Hamburgische Staatsoper © IOCO

Staatsoper Hamburg

„Gemeinsam in die Oper“

  Tenor RICCARDO MASSI im IOCO – Interview

 Debut an Staatsoper Hamburg – Zu den Italienischen Wochen

Von Rolf Brunkhorst

In diesen Tagen findet ein lang überfälliges Debüt an der Hamburger Staatsoper statt:  RICCARDO MASSI, der seit Jahren überall auf der Welt umjubelte italienische Tenor singt zum ersten Mal in Hamburg; den Cavaradossi in der Wiederaufnahme der Tosca.

Schon vor diesem seinen offiziellen Debüt gab er überraschend, am vergangenen Samstag, sein vorzeitiges Debüt  an der Staatsoper Hamburg, als er kurzfristig den Tenor-Part in der szenischen Produktion von Verdis  Messa da Requiem sehr erfolgreich übernahm.

Mit der ebenfalls ungeplanten wie kurzfristigen Übernahme einer Tenorpartie begann seine Karriere in 2009: An der Mailänder Scala übernahm er den Don José der dortigen Carmen-Produktion; für den erkrankten Jonas Kaufmann übernahm. Der außergewöhnliche Erfolg dieser Debüt-Vorstellung öffnete Riccardo Massi fortan alle bedeutenden Bühnentüren, so tauchen nun in seiner Vita die Staatsoper Unter den Linden, die Deutsche Oper Berlin, Dresden, Rom, Triest, Turin, Brüssel, die Metropolitan Opera New York, Houston, Stockholm, Oslo, das Bolshoi-Theater Moskau, Covent Garden London, Zürich, das Théatre des Champs Elysées Paris, Avignon, Toronto und viele andere große Häuser auf.

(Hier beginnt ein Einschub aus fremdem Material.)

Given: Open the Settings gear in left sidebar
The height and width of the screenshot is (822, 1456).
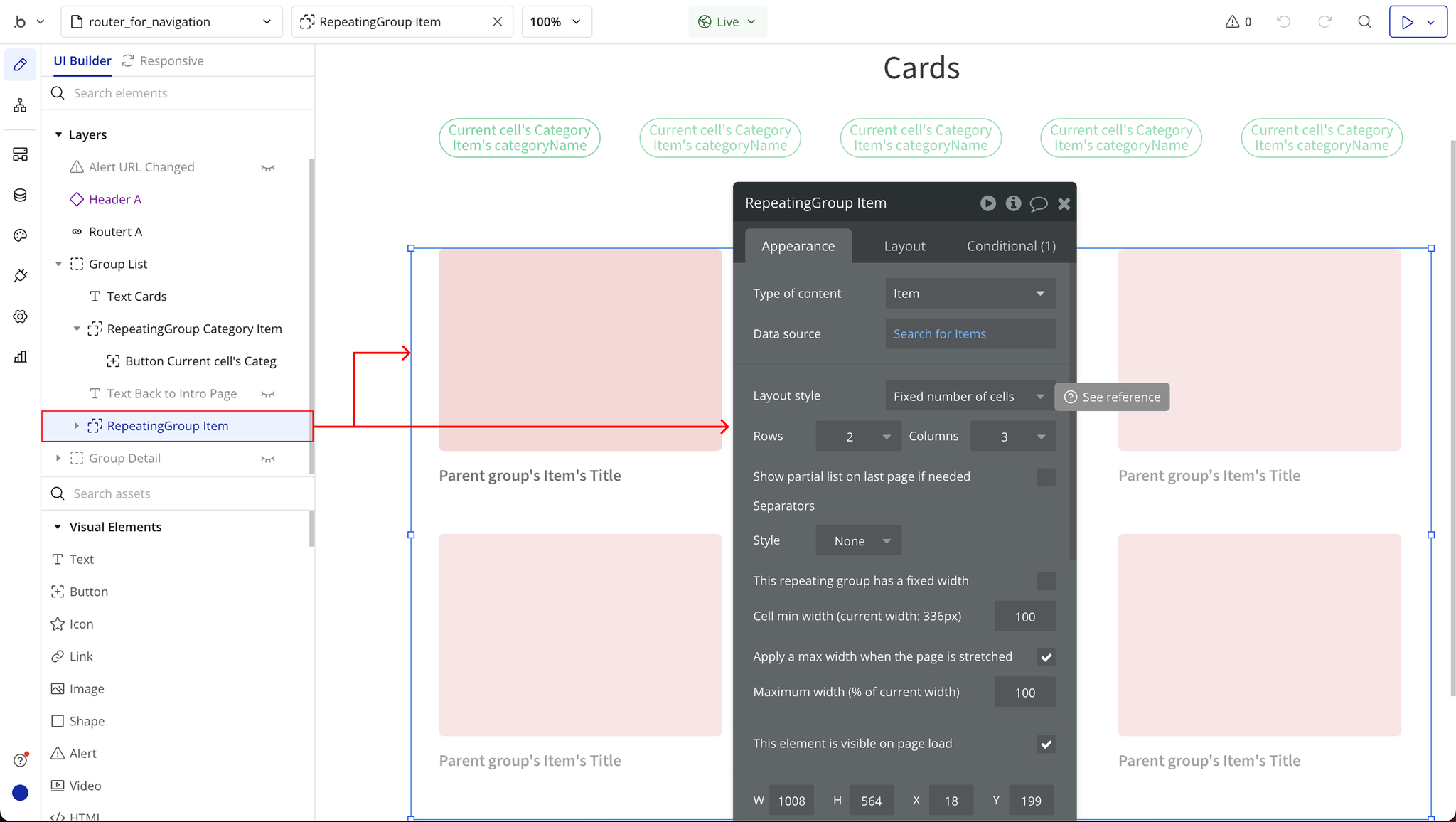Looking at the screenshot, I should pos(20,316).
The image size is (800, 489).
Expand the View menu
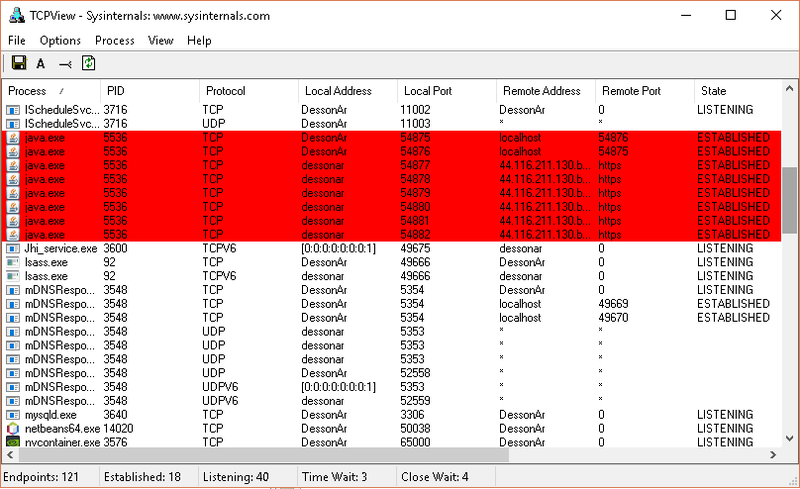click(160, 41)
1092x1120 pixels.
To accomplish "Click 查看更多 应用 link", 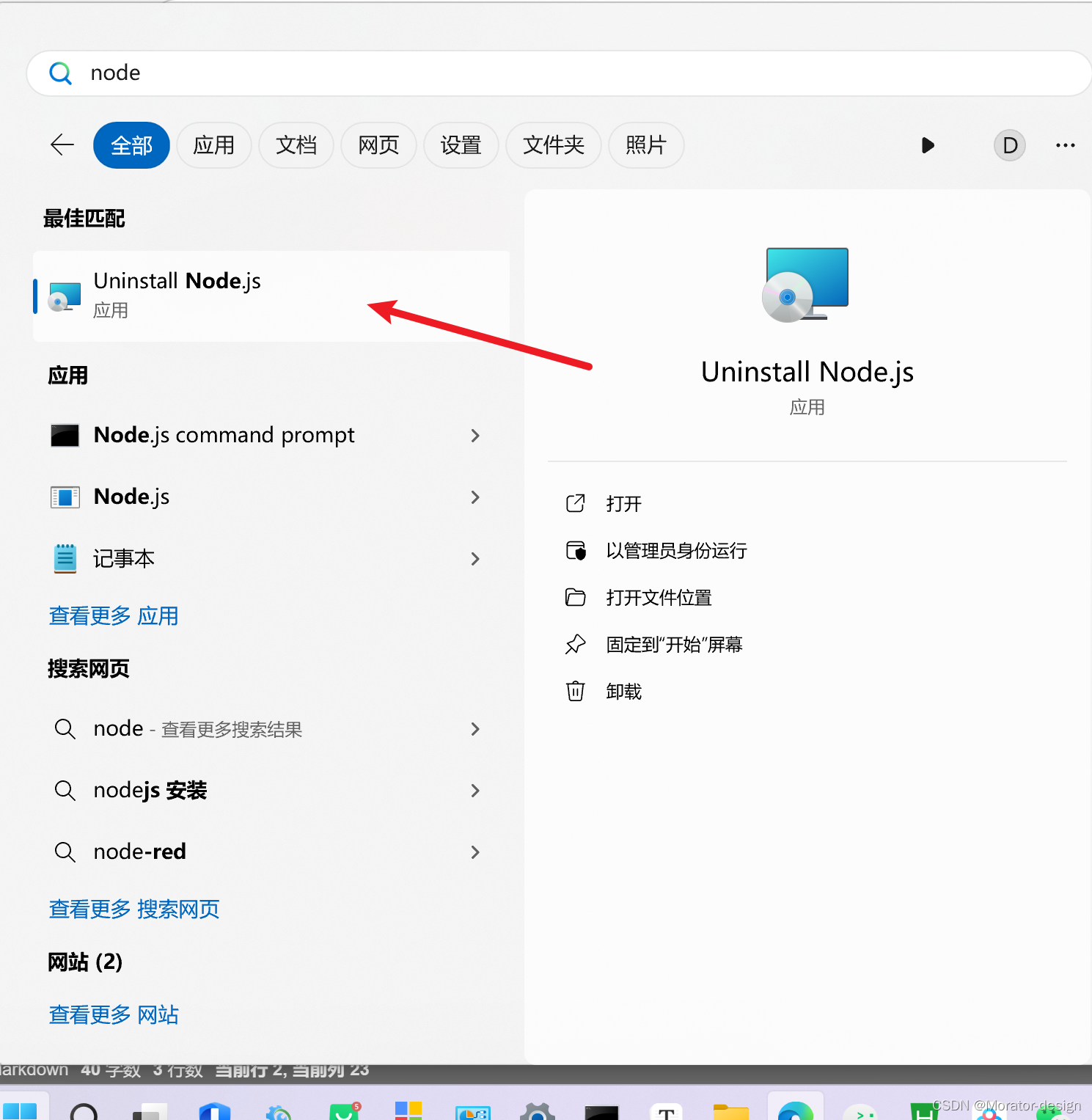I will [113, 615].
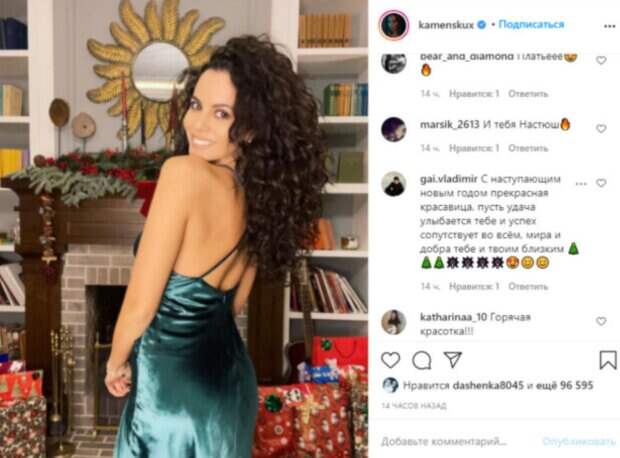This screenshot has height=458, width=620.
Task: View likes by dashenka8045 and others
Action: point(498,385)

 Riccardo Massi © Wolfgang Schmitt

Riccardo Massi © Wolfgang Schmitt

Und nun also das Cavaradossi-Debüt hier an der Hamburger Staatsoper. Riccardo Massi stellt den Cavaradossi als Multi-Talent (Maler, Dichter, Revolutionär) dar, der am Ende er Oper weiß, daß er in den Tod gehen wird und nur seiner geliebten Tosca bis zur letzten Minute die Illusion eines gemeinsamen Überlebens vermittelt. Überhaupt scheinen die Verismo-Opern ein Schwerpunkt in Riccardo Massis Repertoire zu bilden. „Keiner hat wie Puccini so sehr die Herzen erreichen können.“ In nächster Zeit möchte er sich wieder mehr Giuseppe Verdi annähern, für dessen frühe Werke er lobende Worte findet. „Ich liebe besonders La Battaglia di Legnano, I due Foscari und auch I Lombardi. Vom späteren Verdi reizt mich besonders der Don Carlo, aber für diese lange und komplizierte Oper würde ich eine ausreichende Probenzeit beanspruchen. Der Otello kann in fünf, zehn oder fünfzehn Jahren kommen, da höre ich nur auf meine Stimme“.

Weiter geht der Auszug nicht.